Both the World Youth Day and our new Parish Centre are pretty exciting things. There is much energy and enthusiasm around them. At one level they are both about ourselves. The WYD is about being Catholic today and the Parish Center is a facility for St Joseph's Parish. Both are no small achievement. However, if that is the only thing they are then they would be a waste of time and effort. They could just be us saying how great we are, look at us!


But, if they are a means to give courage and nourishment in our personal journey of faith, then they are more than an achievement. They are part of the way that gives truth and life. And if they are a means by which we become more aware that we are a community of disciples who are given the power to witness to the gospel in our families, in our work places, and in our social life, then they help us fulfill our mission as a Church. In this way they enable us to be Christ for the world.

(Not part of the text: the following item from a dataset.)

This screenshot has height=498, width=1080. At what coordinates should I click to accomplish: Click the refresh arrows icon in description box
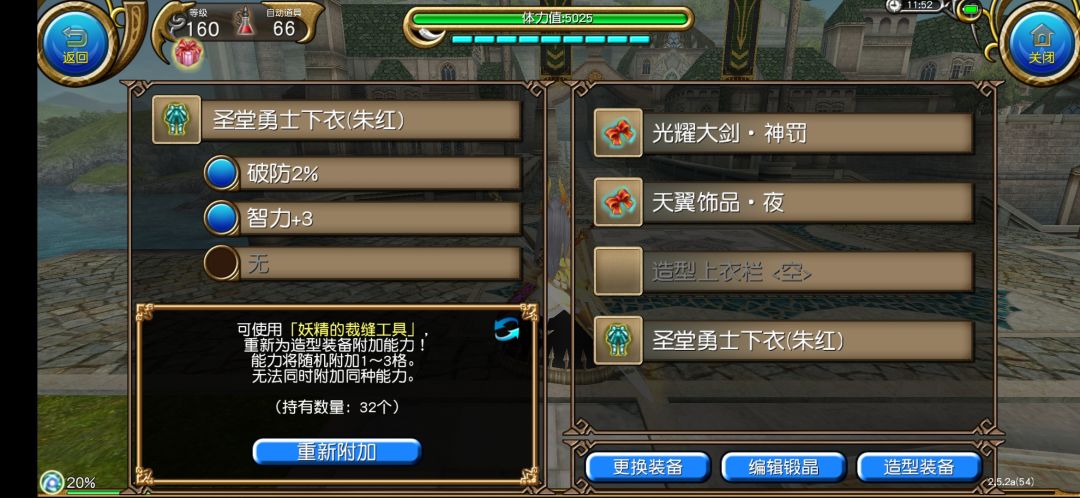click(x=507, y=331)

The passage from the letter of Peter we read (1 Peter 1:4-9) is telling us that we have been called by God and set apart through faith and baptism to be that sacred presence in the world. The Israelites had a great Temple in Jerusalem where sacrifices were offered. They saw the priesthood which served in the Temple as an institution set apart for things pertaining to God. These Hebrew priests were the go-betweens in the relationship of Israel with God. The Christian church itself, Peter says is a holy priesthood. The Church is that royal priesthood that offering praise and thanks to God on behalf of all humanity, and on behalf of all creation. That is a priesthood we engage in wherever we are and what ever we do. And we do that by following Jesus. He is the way.


There is even more to it. Jesus tells Philip in our Gospel today that his disciples will continue the ministry he was carrying out (John 14:1-12). But, he says, they will do even greater works than he does. The Christian Church will do greater works than Jesus! That is amazing. So the Church is not a static entity destined just to repeat only the things Jesus did. It continues to grow and develop as it discerns the implications of the Gospel for each age. An early example of this is the account in the first reading of how the first deacons came about (Acts 6:1-7). This event is the beginning of a structure for the new movement that would evolve into the Church we know today. The early Christians faced the problem of the needs of widows who were being overlooked. So the apostles did something Jesus never told them to do. They created a new office of deacon. So the Church is not bound to just repeating what Jesus did it must rise to meet new needs and challenges. It has always found itself free to create new ways of doing things and change some things even dramatically at times. Even the great actions we call sacraments took many years to be determined. Jesus had said to Peter and the disciples whatever you bind or loose on earth will be bound or loosed in heaven (cf Matthew 16:19 & 18:18)


This freedom to act is necessary, the Gospel says, because Jesus is returning to the Father until such a time when he can return and take us with him to his Father's home. In the meantime he is not with us as a physical person we can touch and consult with over everything. But he is always with us as the way, the truth and the life.


Jesus did not have to build a Parish Centre with wheelchair friendly toilets! Nor did he organize World Youth Days. Those are just a couple of the ways that the Church tries to respond to the needs of the time.